Charity calls for more regulation on the nation’s lenders

One charity has come out in favour of more governmental regulation on the nation’s short term loans providers and other lenders after a recent research study that 20 per cent of low income earning households in the UK could be spending as much as 30 per cent of their income on debt repayments.

Charity Barnardo’s says that some payday advance lenders may be exploiting poorer British households, and that some providers of credit that run rent-to-own schemes charge individuals substantially more to purchase appliances for their household over time than it would cost to purchase the same items outright on the high street.  Anne Marie Carrie, chief executive for Barnardo’s, remarked that the lending industry was ‘morally bankrupt’ for luring society’s vulnerable families into the trap of unaffordable debt.

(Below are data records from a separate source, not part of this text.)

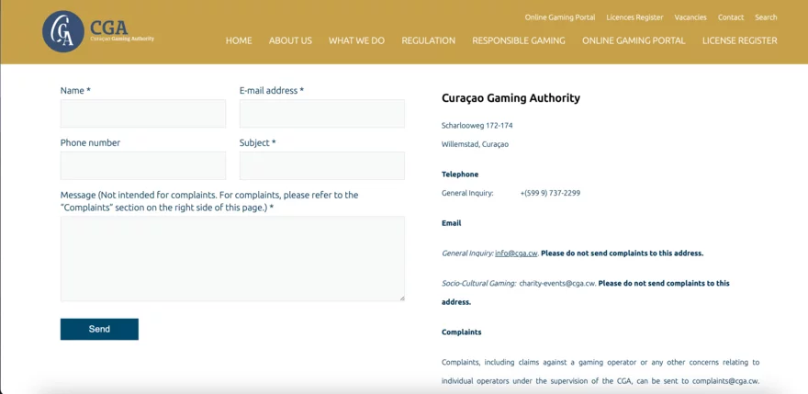808x394 pixels.
Task: Open Search in the top bar
Action: pos(766,17)
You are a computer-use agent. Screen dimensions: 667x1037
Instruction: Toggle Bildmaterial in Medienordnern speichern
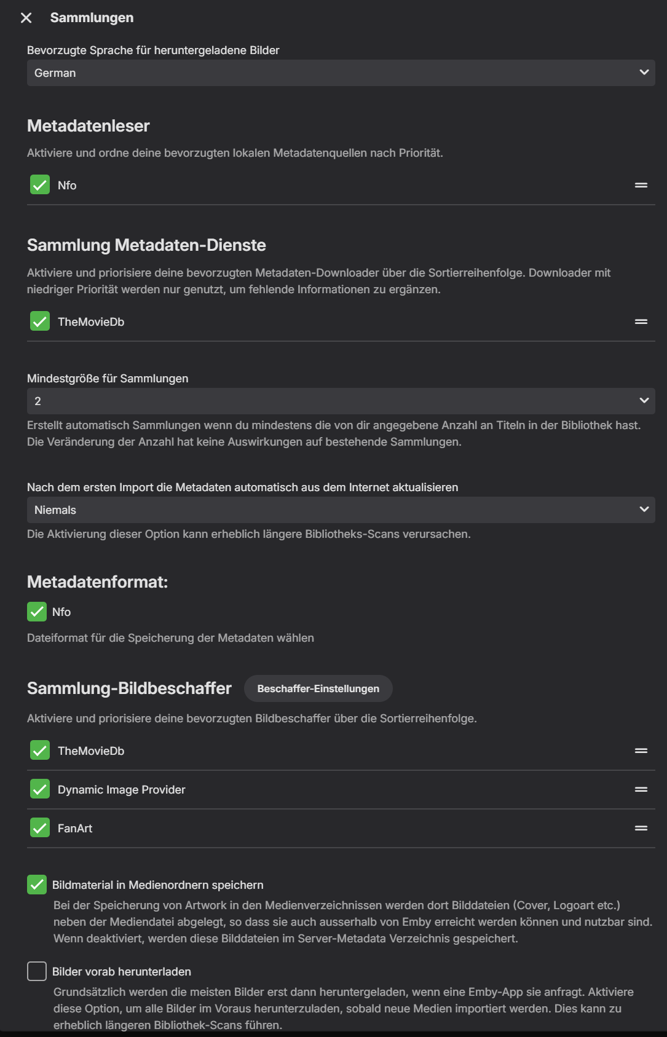pyautogui.click(x=37, y=885)
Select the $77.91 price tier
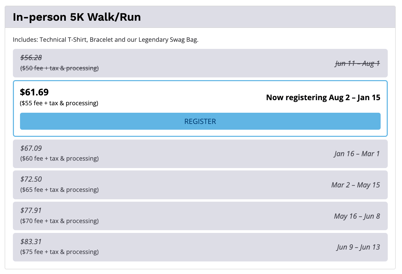The height and width of the screenshot is (274, 402). (31, 211)
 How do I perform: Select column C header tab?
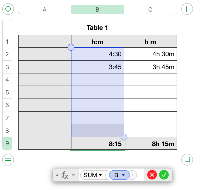150,9
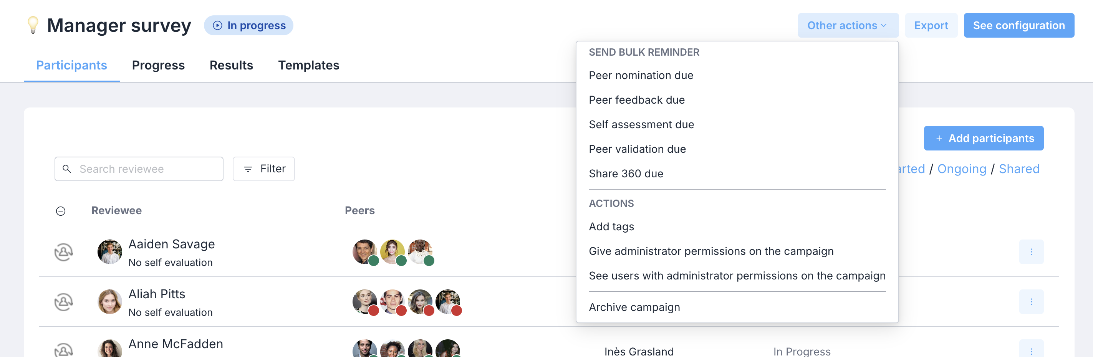1093x357 pixels.
Task: Click the magnifier icon in the search box
Action: click(x=67, y=169)
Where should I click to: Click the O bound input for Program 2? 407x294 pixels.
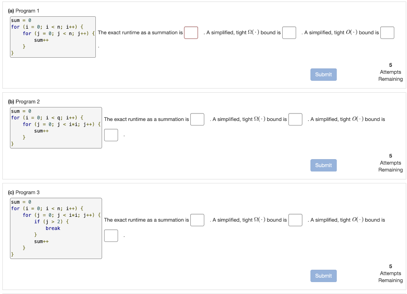click(x=111, y=135)
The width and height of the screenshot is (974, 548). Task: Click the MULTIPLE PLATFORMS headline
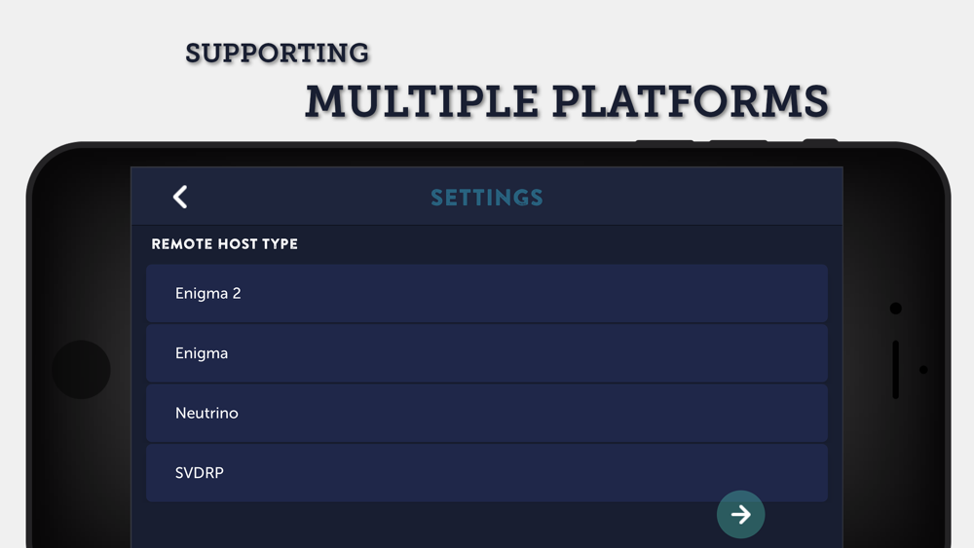pyautogui.click(x=567, y=101)
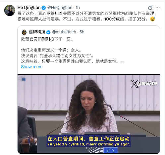Open the 墓碑科技 display name
The height and width of the screenshot is (155, 165).
click(x=37, y=32)
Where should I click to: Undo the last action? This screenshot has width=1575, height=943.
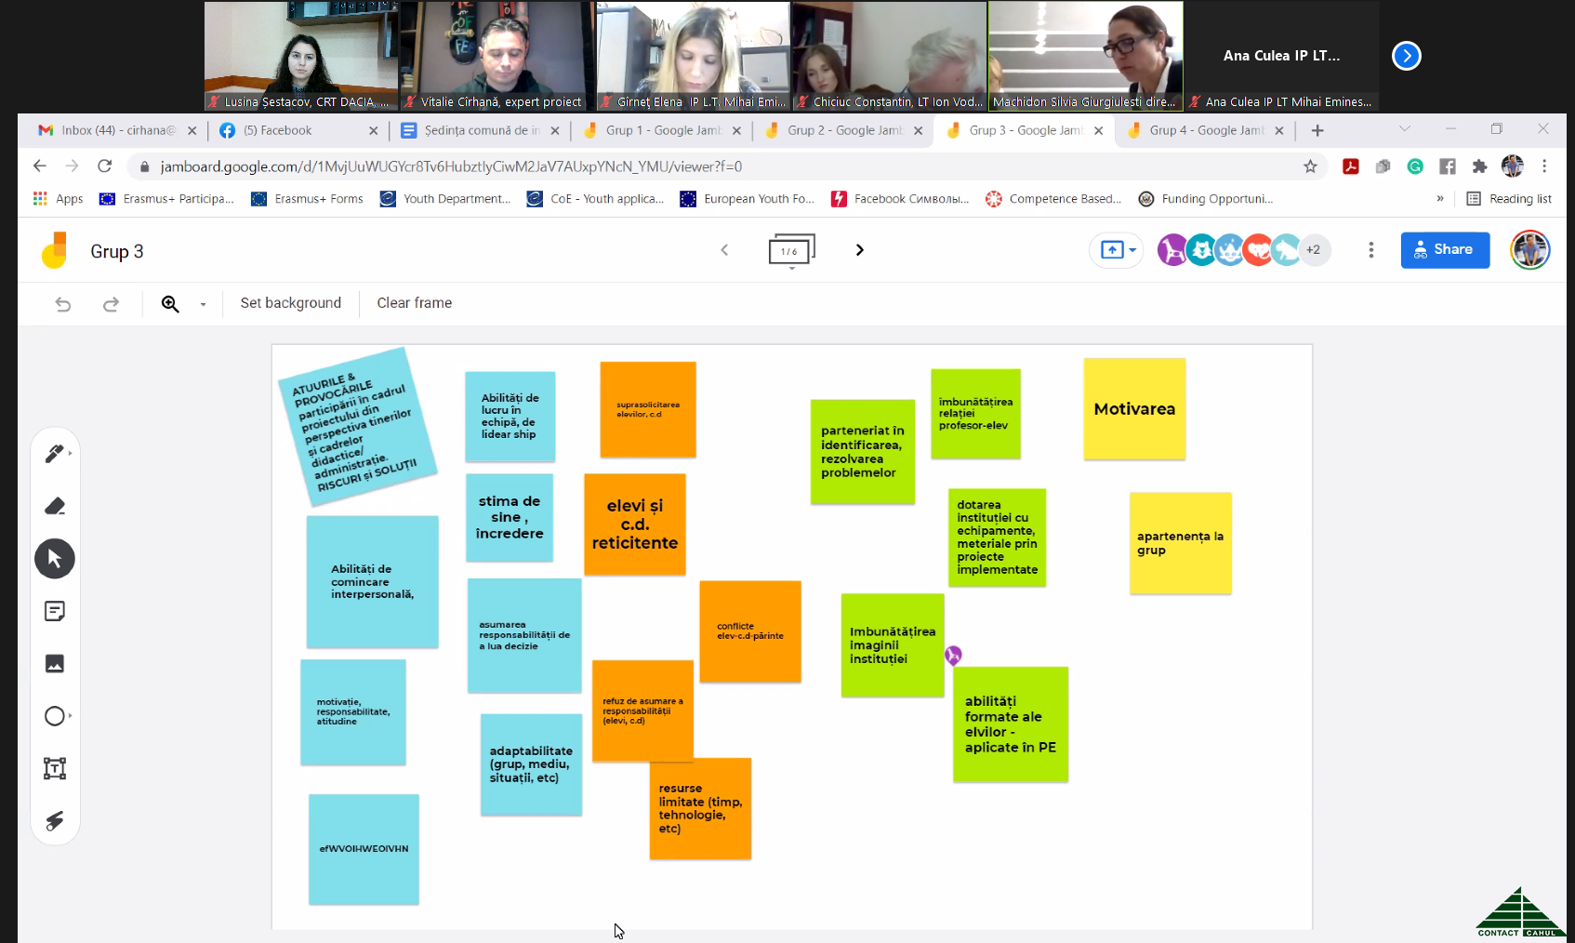63,304
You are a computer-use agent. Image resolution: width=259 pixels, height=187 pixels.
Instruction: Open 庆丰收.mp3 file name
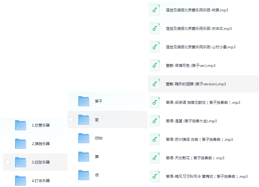point(199,29)
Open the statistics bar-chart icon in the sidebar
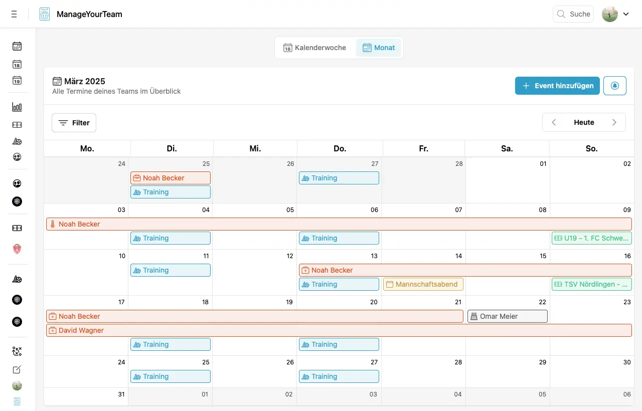 pos(17,107)
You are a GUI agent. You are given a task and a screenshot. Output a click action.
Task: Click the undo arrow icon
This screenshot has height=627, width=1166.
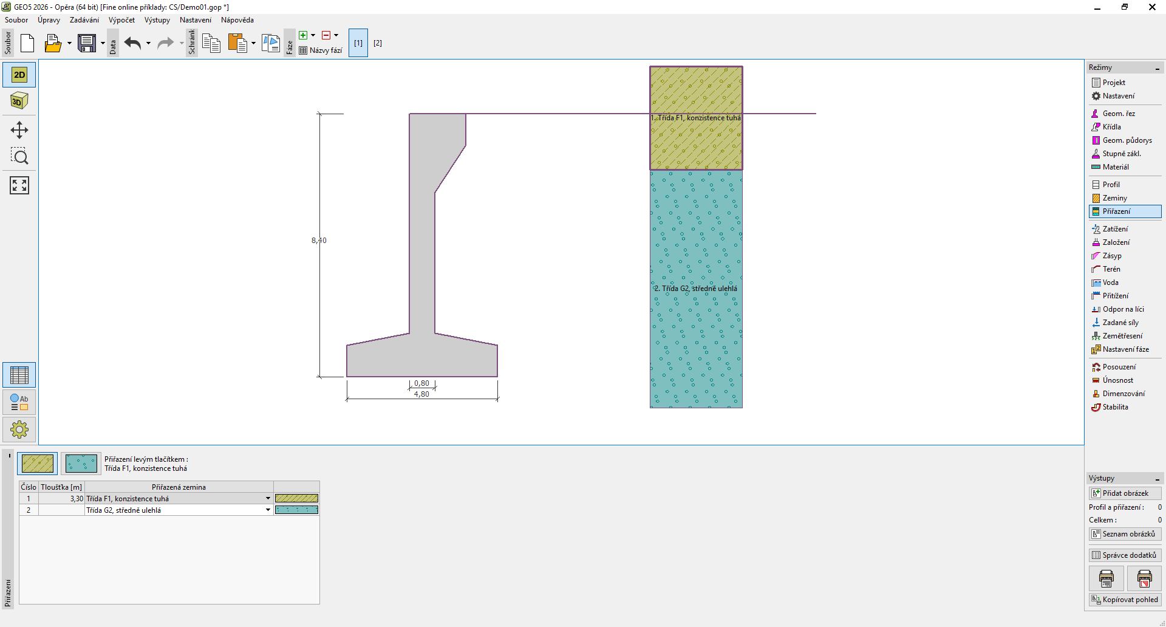[x=132, y=43]

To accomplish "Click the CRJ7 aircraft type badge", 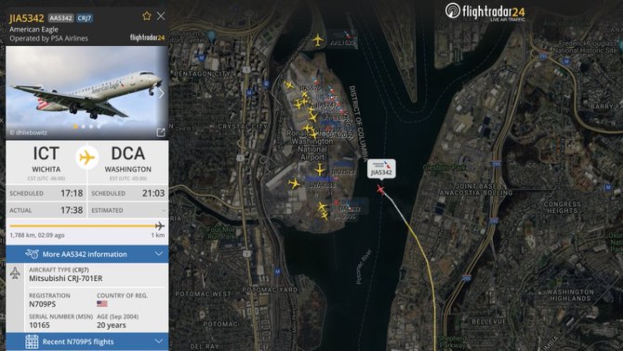I will point(85,18).
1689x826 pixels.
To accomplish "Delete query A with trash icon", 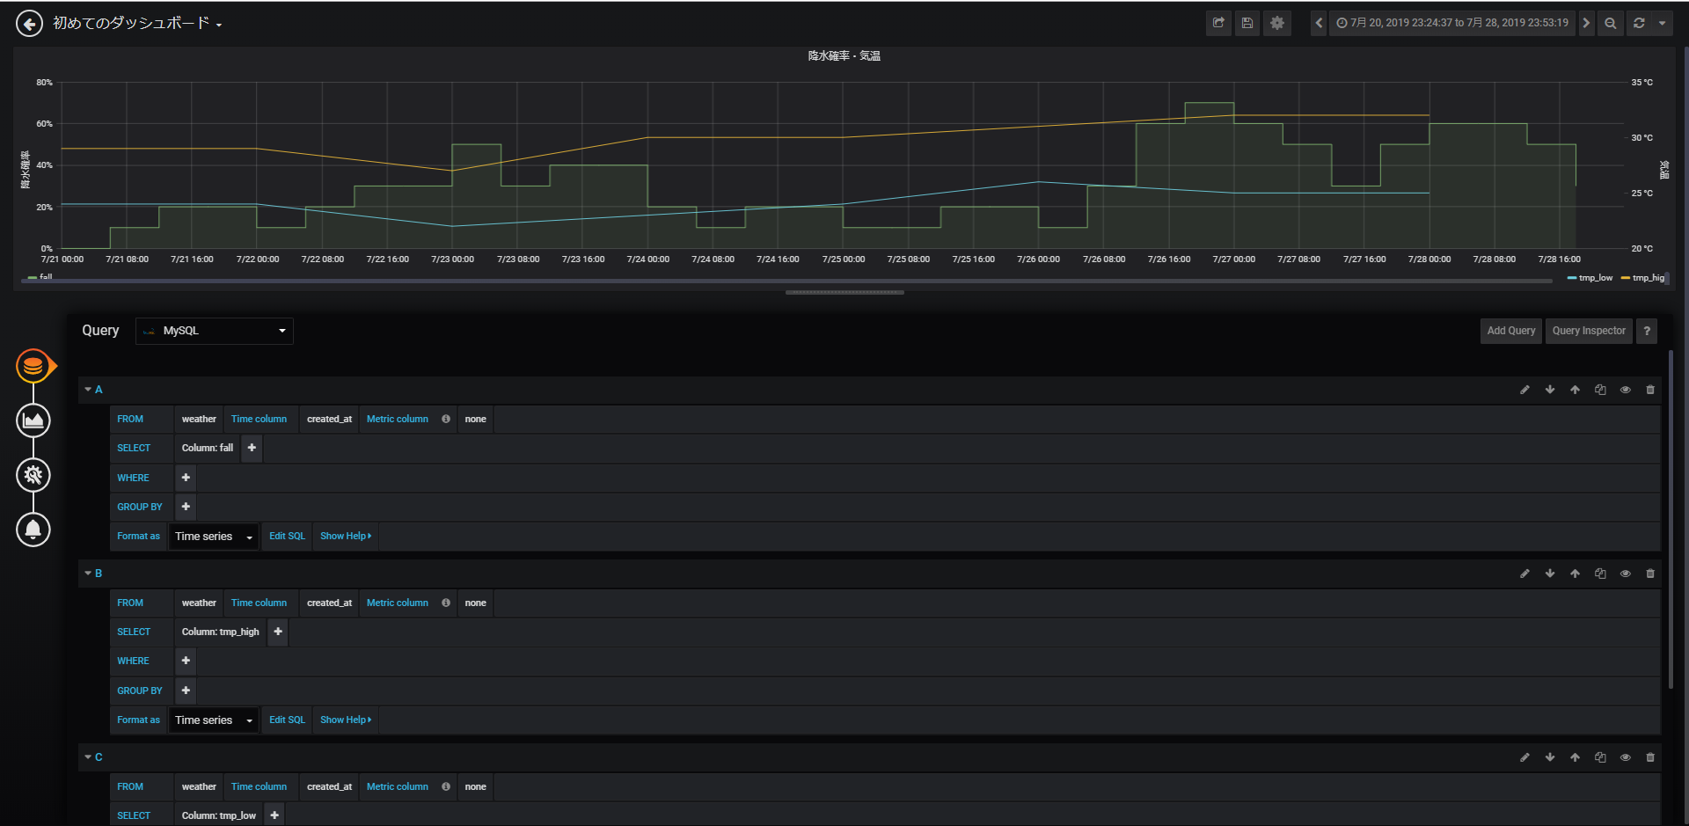I will coord(1650,390).
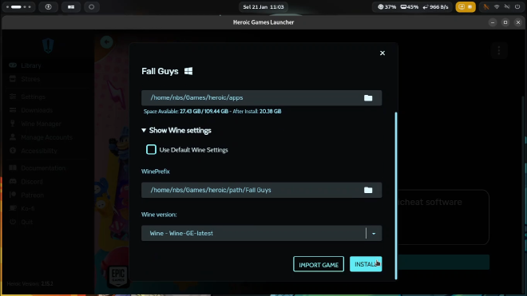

The charity’s new report exhorted the Office of Fair Trading to institute more stringent regulations regarding lenders running rent-to-own schemes.  The OFT needs to compel these providers of quick loans to display sale prices equivalent to high street prices on their merchandise, Barnardo’s insisted.

The charity also stated that the Government needs to take greater steps to make sure the nation’s low income earning families have greater access to traditional finance in order to rely on loan sharks or rent-to-own schemes.  Barnardo’s argued that these poorer households need to be encouraged to save up for essential goods and services instead of borrowing to pay for them.

One particularly damning example of this exploitative behaviour on the part of rent-to-own companies, said Barnardo’s, was a £430 Beko fridge-freezer available in Comet would cost £1,074 if purchased from BrightHouse, a rent-to-own company, over a payment scheme of three years.